Washington had more in mind than scoping out accommodations. As commander in chief during the Revolutionary War, he had already been seen by more of his countrymen than any other living American. By showing himself as president, he wanted to put a face on the new Constitution. Philbrick explains: “Washington was a celebrity and he used that star power to win as much support as possible for a federal government that many in Virginia were predisposed to distrust.” Many elsewhere too. At the same time, Washington was blinkered by his own prestige: People told the hero what he wanted to hear, and so discord that would flower in the first two-party system, pitting his secretary of state, Thomas Jefferson, against his Treasury secretary, Alexander Hamilton, escaped him.
Philbrick’s present-day experiences and thoughts are skippable, except when he wrestles with problems, some of Washington’s vintage, that continue to afflict us. Of greatest concern to us now are slavery and its child, racism. Philbrick introduces us to several enslaved people whom Washington owned: William Lee, the servant who was at his side throughout the Revolution; Ona Judge, who belonged to the estate of Martha’s first husband until she freed herself by fleeing to New Hampshire, from which Washington strove, in vain, to retrieve her. We might have heard more about the 123 others he owned whom he freed in his will. The descendants of one of them, Nancy Carter Quander, hold an annual family reunion. Philbrick could have attended.
The problem of greatest concern to Washington during his presidency was national union. America’s regions barely knew one another; there had been a rebellion of overtaxed farmers in 1786-87 and there would be another in 1794 during his second term. Philbrick quotes Washington’s Farewell Address, delivered in the twilight of his administration. “The name of American, which belongs to you in your national capacity, must always exalt the just pride of patriotism.” It was a hope, more than a statement of fact.

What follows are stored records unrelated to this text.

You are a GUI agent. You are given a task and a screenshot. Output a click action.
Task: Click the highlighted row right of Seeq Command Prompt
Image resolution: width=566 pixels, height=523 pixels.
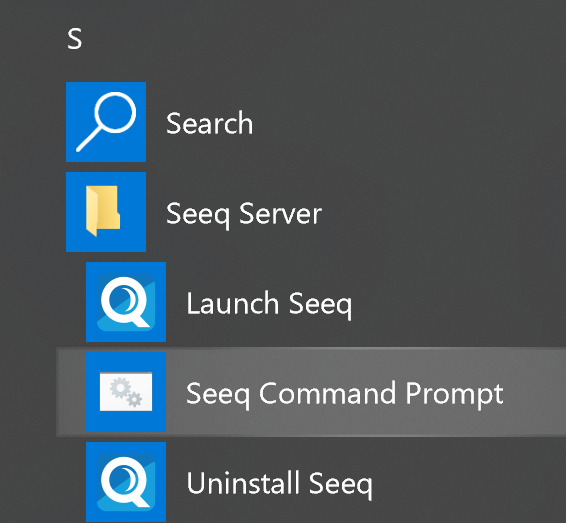point(534,392)
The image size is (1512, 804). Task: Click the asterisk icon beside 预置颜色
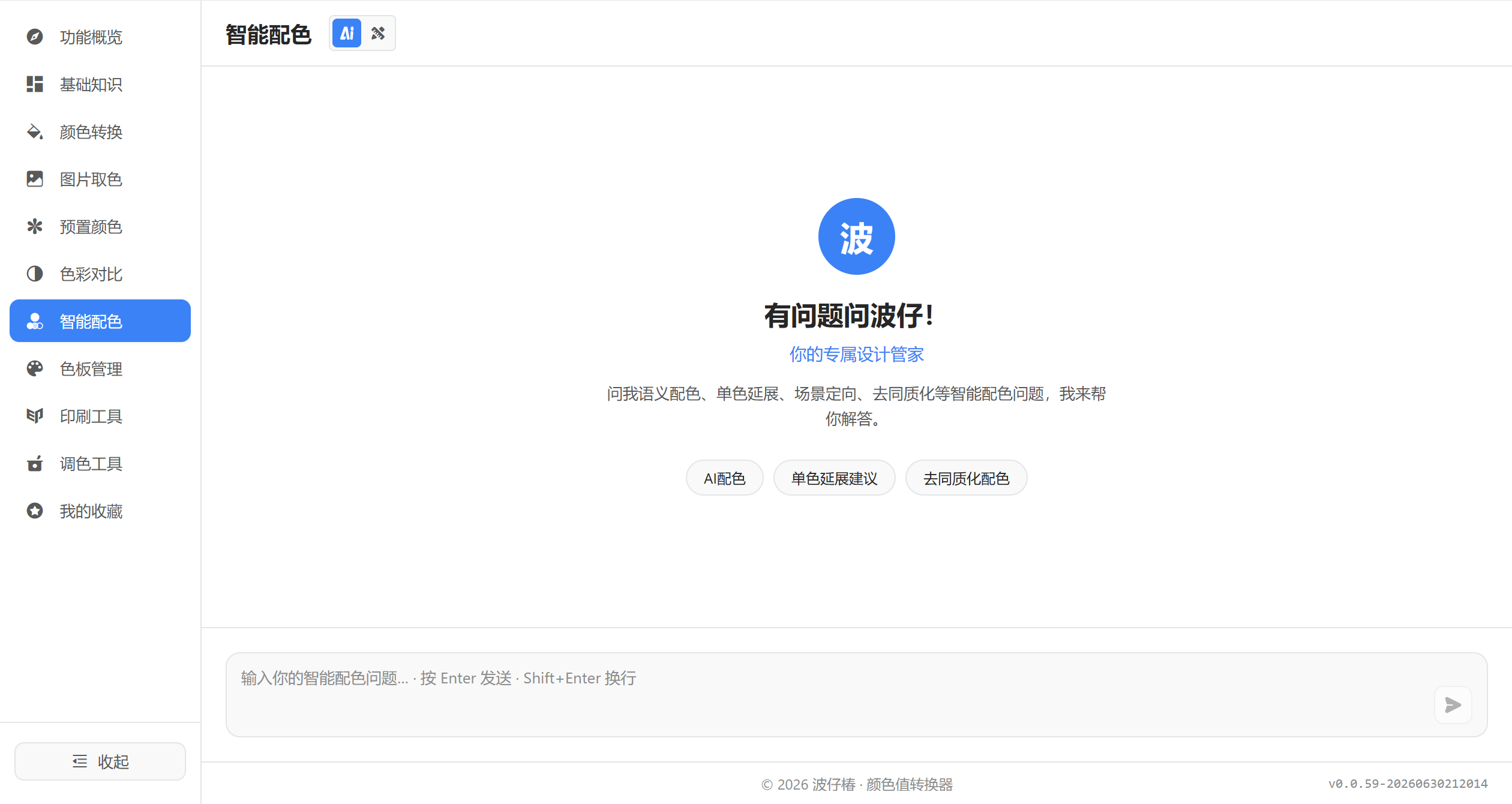tap(35, 226)
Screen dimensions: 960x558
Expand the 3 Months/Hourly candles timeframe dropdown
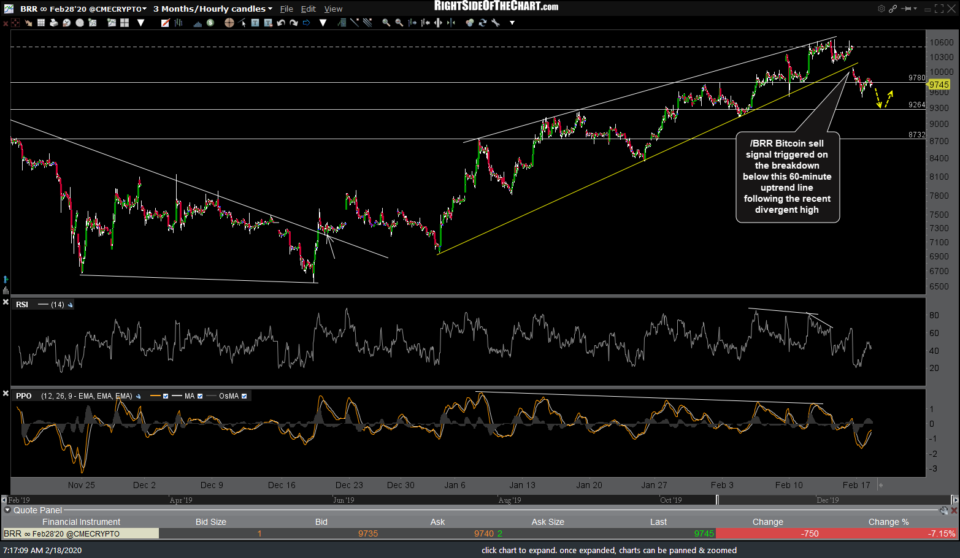[213, 8]
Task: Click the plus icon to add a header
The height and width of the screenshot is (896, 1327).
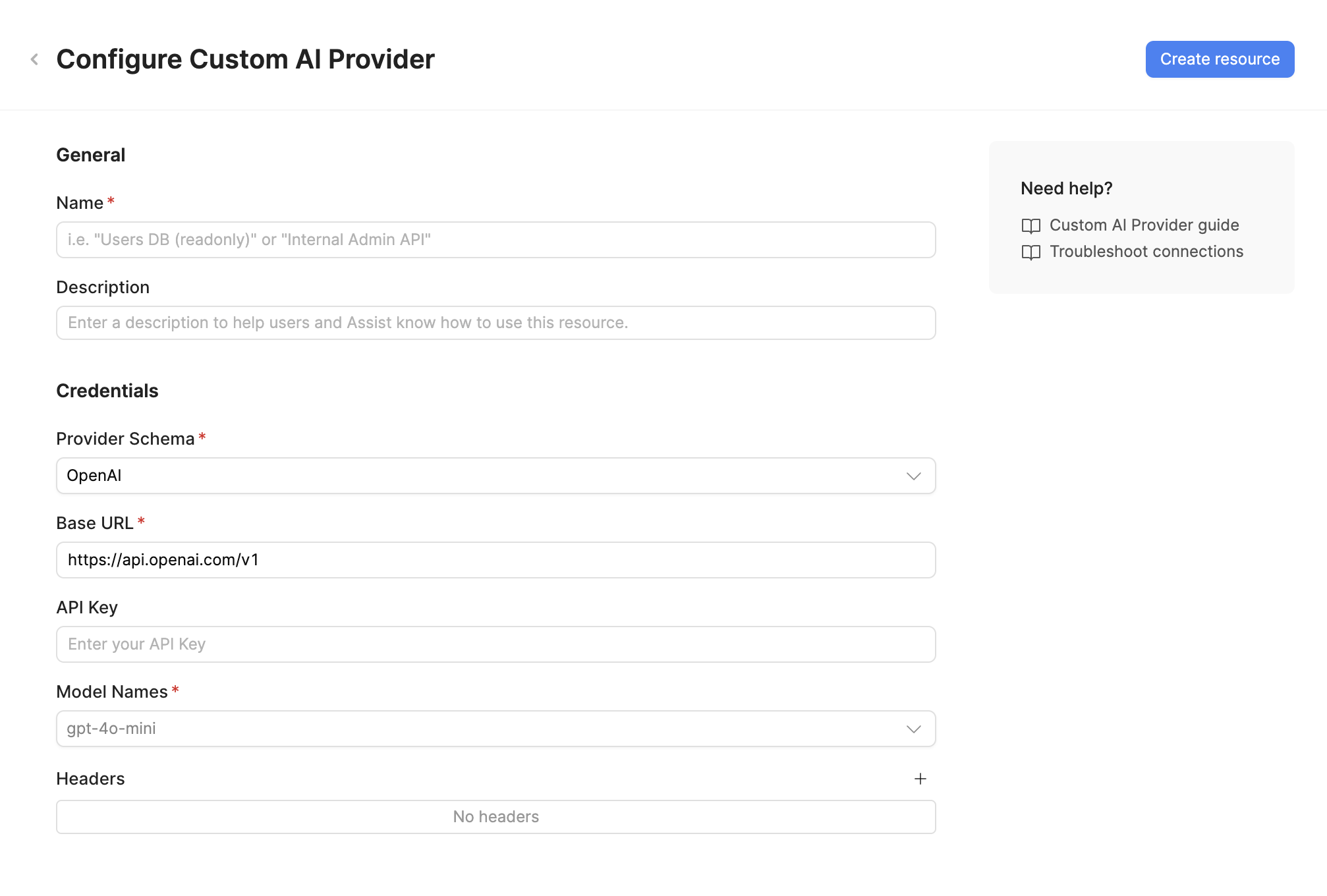Action: tap(920, 778)
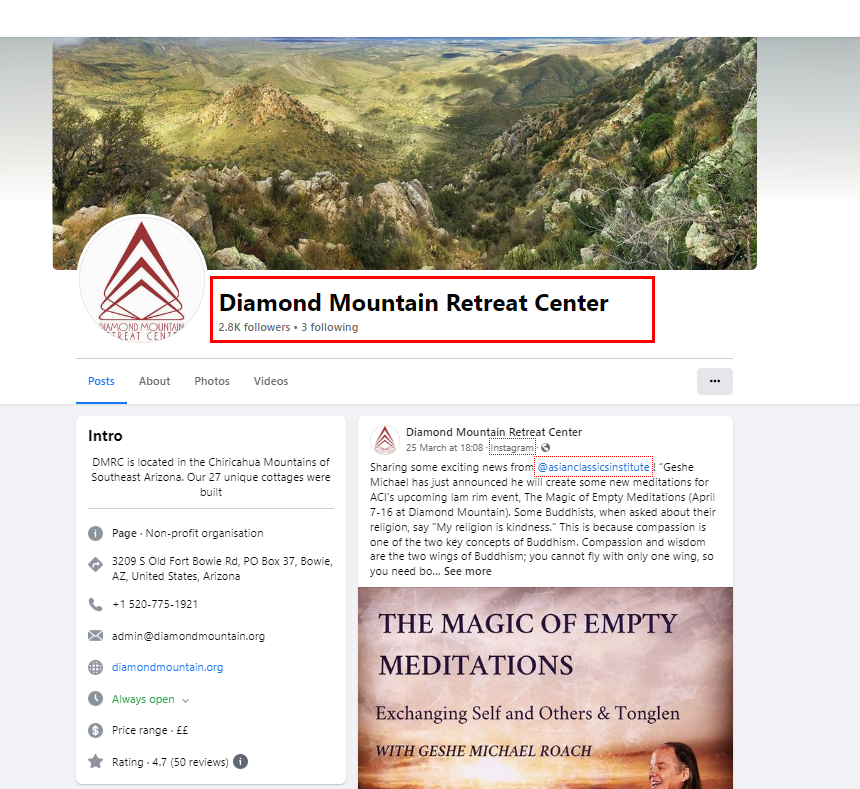Click the globe icon next to the diamondmountain.org website link

pyautogui.click(x=95, y=667)
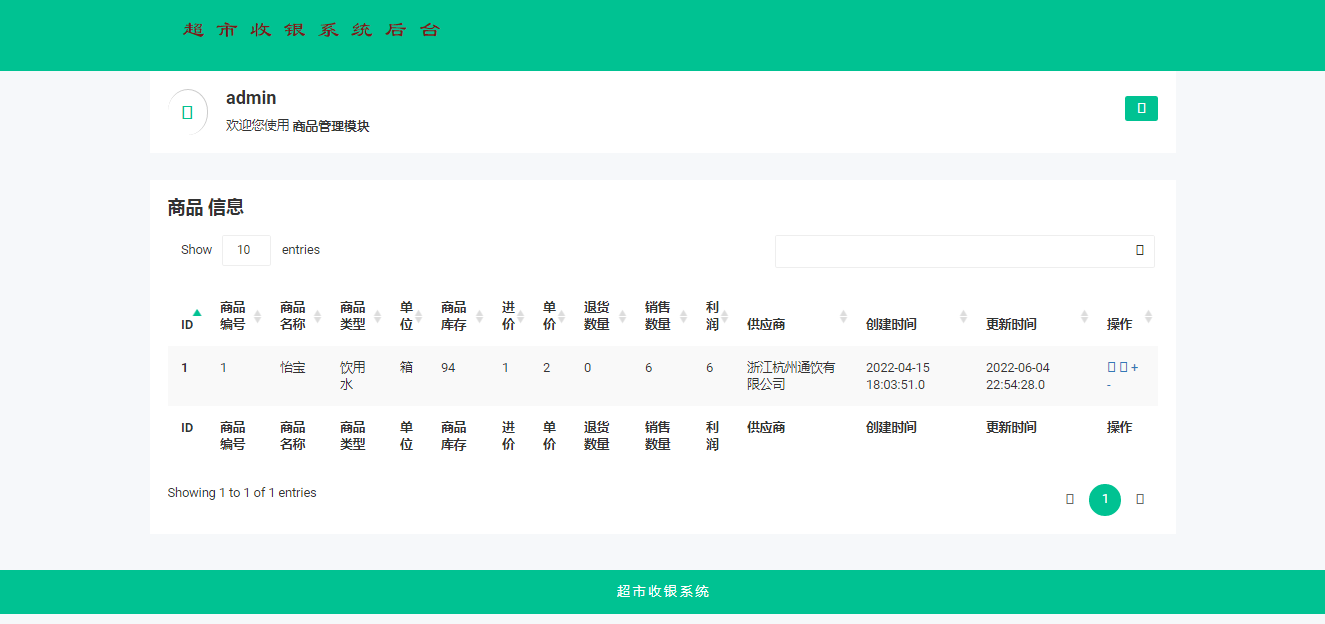Click the minus icon in the 操作 column
Image resolution: width=1325 pixels, height=624 pixels.
pyautogui.click(x=1109, y=385)
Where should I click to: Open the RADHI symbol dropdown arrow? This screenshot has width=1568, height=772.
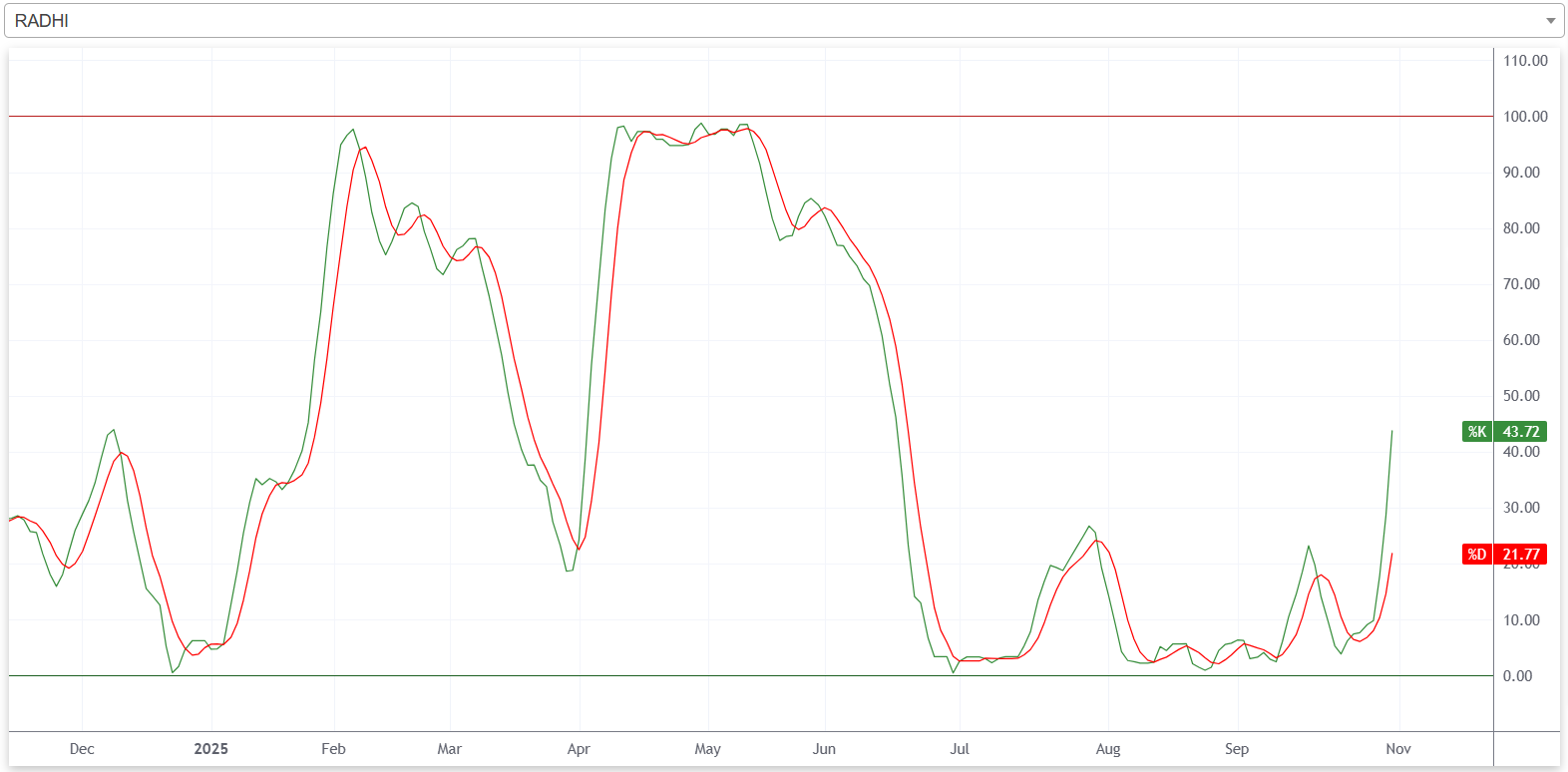[1550, 21]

How is the hope faring these days? Philbrick finished “Travels With George” in September 2020. The riots associated with the George Floyd protests had ceased, the Capitol riot was still to come. He ends with an appropriately stern injunction, referencing both Washington and his secretary of state: “The sinews of this country have been stretched to what feels like the breaking point. If those sinews should ultimately fail and the floodgates of rage and disorder swing open, it won’t be Washington’s and Jefferson’s fault. With the combined gift of the Declaration of Independence and the Union, they provided the means for future generations to transcend the injustices and inadequacies of their own time. The fault will lie with ourselves.”